図2は、カルビン回路(CBB回路)、解糖系、およびTCA回路、並びにこれら代謝経路の代謝物質から派生する有機物の生合成経路を示す図である。
図3は、2-PGA(2-ホスホグリセリン酸)の量の測定結果を示すグラフである。
図4は、PEP(ホスホエノールピルビン酸)の量の測定結果を示すグラフである。
図5は、Lac(乳酸)の量の測定結果を示すグラフである。
図6は、AcCoA(アセチルCoA)の量の測定結果を示すグラフである。
図7は、Cit(クエン酸)の量の測定結果を示すグラフである。
図8は、2-OG(2-オキソグルタル酸)の量の測定結果を示すグラフである。
図9は、Suc(コハク酸)の量の測定結果を示すグラフである。
図10は、Fum(フマル酸)の量の測定結果を示すグラフである。
図11は、Mal(リンゴ酸)の量の測定結果を示すグラフである。
図12は、DXP(1-デオキシ-D-キシルロース5-リン酸)の量の測定結果を示すグラフである。

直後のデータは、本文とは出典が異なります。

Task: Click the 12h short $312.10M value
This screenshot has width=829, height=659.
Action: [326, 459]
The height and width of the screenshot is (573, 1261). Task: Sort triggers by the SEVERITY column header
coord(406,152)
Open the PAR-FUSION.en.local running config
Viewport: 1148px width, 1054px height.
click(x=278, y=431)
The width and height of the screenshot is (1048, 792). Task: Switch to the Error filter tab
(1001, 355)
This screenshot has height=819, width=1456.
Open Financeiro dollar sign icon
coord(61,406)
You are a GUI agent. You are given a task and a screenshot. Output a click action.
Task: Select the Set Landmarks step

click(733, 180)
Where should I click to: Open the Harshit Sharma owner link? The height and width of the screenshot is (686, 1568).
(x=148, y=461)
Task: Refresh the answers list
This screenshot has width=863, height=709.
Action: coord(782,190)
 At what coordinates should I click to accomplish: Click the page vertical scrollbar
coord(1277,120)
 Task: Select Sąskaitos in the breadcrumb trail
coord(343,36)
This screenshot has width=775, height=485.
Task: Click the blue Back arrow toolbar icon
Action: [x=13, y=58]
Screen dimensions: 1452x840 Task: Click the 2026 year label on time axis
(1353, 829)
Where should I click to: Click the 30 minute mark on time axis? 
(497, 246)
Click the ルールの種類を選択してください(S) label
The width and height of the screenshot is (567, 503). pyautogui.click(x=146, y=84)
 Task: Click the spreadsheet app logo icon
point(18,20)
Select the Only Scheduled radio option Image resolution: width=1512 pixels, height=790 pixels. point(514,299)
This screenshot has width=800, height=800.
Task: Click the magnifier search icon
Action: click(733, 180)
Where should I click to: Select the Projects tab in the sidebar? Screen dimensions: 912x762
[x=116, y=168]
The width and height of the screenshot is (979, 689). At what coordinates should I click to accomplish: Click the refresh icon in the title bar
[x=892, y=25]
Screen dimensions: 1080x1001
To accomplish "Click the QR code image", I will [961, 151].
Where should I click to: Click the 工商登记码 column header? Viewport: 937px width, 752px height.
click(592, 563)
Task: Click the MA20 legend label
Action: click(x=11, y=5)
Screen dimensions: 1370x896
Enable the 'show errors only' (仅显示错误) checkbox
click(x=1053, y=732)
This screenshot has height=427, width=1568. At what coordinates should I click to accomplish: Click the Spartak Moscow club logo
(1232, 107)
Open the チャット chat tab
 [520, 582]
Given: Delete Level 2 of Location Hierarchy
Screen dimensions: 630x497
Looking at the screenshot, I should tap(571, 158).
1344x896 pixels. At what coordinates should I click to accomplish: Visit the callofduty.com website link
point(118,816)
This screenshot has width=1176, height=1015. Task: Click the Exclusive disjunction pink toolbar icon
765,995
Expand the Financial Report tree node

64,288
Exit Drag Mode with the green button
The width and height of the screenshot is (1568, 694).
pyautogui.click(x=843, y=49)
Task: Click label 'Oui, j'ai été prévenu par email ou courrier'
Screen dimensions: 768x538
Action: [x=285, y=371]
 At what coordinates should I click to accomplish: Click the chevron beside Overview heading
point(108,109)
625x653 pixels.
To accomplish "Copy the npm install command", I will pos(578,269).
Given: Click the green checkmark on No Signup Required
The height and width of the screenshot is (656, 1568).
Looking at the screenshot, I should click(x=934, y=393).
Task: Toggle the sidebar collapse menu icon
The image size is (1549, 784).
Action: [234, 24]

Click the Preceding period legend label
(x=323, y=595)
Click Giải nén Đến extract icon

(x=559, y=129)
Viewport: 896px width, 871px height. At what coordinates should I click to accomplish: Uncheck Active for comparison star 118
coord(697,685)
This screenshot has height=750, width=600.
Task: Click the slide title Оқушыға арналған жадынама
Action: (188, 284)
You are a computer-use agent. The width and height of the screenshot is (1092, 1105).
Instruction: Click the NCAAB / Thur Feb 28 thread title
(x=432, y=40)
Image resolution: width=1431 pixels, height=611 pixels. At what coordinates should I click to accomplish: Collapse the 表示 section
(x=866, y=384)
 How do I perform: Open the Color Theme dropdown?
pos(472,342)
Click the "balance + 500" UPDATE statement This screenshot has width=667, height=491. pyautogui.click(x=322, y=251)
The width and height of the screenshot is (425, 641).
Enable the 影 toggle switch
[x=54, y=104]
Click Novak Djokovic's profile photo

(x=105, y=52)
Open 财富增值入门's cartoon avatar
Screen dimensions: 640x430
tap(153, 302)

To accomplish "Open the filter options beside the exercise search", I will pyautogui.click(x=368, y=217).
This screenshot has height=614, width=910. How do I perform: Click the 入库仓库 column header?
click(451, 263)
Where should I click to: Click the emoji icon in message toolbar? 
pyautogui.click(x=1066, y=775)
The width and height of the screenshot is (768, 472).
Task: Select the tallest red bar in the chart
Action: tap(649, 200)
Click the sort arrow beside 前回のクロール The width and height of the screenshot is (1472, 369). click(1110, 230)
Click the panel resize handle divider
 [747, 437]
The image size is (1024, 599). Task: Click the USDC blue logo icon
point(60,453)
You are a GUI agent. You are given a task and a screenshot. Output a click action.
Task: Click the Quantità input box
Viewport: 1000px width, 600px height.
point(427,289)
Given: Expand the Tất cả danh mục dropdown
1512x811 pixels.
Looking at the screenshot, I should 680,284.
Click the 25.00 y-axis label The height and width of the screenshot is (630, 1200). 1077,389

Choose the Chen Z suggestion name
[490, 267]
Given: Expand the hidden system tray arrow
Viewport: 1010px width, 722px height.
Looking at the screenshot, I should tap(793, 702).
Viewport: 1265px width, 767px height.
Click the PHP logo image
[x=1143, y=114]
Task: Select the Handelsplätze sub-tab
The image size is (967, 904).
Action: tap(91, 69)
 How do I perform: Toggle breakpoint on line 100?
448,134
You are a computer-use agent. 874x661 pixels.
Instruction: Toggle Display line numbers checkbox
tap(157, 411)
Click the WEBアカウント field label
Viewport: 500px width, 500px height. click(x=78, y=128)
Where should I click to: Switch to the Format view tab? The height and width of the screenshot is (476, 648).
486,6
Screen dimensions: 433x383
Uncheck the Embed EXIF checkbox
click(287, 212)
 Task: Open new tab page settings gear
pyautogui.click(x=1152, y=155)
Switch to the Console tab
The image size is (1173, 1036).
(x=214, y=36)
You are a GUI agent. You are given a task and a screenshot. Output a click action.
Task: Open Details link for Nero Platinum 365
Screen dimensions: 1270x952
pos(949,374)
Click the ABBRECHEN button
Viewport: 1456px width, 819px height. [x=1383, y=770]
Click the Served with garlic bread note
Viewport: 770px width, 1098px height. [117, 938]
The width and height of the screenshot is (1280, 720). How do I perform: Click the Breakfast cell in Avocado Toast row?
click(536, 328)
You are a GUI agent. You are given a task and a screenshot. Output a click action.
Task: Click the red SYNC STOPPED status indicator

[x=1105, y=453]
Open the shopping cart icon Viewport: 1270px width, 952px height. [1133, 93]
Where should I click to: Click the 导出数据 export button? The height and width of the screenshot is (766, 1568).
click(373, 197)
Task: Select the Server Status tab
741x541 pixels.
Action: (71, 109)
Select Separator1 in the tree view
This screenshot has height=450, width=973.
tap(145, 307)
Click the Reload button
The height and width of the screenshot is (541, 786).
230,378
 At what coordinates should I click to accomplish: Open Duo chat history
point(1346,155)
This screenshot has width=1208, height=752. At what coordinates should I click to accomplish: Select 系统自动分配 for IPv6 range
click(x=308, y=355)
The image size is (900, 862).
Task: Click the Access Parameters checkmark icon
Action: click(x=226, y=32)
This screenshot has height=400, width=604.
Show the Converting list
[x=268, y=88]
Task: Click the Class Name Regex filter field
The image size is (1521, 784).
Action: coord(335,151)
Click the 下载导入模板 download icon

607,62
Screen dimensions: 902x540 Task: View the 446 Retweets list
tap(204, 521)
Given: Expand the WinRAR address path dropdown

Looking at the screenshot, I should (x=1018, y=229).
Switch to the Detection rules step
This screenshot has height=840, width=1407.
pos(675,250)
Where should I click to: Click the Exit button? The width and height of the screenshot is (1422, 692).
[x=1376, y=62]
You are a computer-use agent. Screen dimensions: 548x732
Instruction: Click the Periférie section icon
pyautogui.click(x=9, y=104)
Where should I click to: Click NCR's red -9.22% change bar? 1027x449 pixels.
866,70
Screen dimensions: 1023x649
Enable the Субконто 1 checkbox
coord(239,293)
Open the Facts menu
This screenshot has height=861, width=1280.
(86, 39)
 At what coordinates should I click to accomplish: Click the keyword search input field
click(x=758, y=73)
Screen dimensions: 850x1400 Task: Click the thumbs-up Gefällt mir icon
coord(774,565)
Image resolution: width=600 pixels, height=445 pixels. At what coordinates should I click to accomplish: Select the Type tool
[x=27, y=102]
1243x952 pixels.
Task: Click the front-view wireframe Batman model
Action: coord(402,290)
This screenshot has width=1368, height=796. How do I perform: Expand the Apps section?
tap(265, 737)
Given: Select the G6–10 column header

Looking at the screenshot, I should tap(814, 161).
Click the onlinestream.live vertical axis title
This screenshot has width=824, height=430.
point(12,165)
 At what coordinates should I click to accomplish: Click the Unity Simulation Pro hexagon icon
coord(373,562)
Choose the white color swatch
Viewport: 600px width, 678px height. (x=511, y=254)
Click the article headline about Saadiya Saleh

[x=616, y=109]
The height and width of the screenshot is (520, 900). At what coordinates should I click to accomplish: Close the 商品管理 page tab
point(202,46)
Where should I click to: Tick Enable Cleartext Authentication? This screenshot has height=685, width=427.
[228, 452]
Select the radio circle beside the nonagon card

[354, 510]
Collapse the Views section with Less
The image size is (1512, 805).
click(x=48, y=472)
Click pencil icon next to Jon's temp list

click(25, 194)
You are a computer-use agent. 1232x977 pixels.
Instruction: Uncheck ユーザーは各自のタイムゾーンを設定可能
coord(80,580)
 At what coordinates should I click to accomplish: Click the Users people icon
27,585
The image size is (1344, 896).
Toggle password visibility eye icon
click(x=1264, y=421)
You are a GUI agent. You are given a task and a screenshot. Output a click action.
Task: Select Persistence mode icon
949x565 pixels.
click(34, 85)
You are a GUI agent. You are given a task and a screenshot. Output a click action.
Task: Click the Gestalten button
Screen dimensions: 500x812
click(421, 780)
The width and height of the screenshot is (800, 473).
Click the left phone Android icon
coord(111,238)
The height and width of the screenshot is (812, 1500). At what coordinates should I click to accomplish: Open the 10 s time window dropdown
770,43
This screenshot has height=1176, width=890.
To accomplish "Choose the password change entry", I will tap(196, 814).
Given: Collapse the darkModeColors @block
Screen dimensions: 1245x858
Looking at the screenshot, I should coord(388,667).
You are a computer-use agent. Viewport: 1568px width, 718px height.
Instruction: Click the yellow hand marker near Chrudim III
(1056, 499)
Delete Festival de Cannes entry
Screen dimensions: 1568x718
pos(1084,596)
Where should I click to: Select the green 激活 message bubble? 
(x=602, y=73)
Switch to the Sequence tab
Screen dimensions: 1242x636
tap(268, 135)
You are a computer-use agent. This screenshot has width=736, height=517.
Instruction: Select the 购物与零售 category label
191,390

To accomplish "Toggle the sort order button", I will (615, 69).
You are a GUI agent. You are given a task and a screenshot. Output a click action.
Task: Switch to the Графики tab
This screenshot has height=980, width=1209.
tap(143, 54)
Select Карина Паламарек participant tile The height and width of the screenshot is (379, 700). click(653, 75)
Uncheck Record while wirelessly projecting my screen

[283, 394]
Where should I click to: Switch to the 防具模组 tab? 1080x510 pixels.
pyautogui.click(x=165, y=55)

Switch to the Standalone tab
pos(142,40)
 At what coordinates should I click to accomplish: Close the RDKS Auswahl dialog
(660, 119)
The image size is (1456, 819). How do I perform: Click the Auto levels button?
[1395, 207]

図13は、MEP(2-C-メチル-D-エリスリトール4-リン酸)の量の測定結果を示すグラフである。
図14は、MEcPP(2-C-メチル-D-エリスリトール2,4-シクロ二リン酸)の量の測定結果を示すグラフである。
図15は、Ser(セリン)の量の測定結果を示すグラフである。
図16は、Gly(グリシン)の量の測定結果を示すグラフである。
図17は、Ala(アラニン)の量の測定結果を示すグラフである。
図18は、Val(バリン)の量の測定結果を示すグラフである。
図19は、Leu(ロイシン)の量の測定結果を示すグラフである。
図20は、Glu(グルタミン酸)の量の測定結果を示すグラフである。
図21は、Gln(グルタミン)の量の測定結果を示すグラフである。
図22は、GABA(γ-アミノ酪酸)の量の測定結果を示すグラフである。
図23は、Pro(プロリン)の量の測定結果を示すグラフである。
図24は、Arg(アルギニン)の量の測定結果を示すグラフである。
図25は、His(ヒスチジン)の量の測定結果を示すグラフである。
図26は、Asp(アスパラギン酸)の量の測定結果を示すグラフである。
図27は、Asn(アスパラギン)の量の測定結果を示すグラフである。
図28は、Lys(リシン)の量の測定結果を示すグラフである。
図29は、Met(メチオニン)の量の測定結果を示すグラフである。
図30は、Thr(トレオニン)の量の測定結果を示すグラフである。
図31は、Ile(イソロイシン)の量の測定結果を示すグラフである。
図32は、Phe(フェニルアラニン)の量の測定結果を示すグラフである。
図33は、Tyr(チロシン)の量の測定結果を示すグラフである。
図34は、Trp(トリプトファン)の量の測定結果を示すグラフである。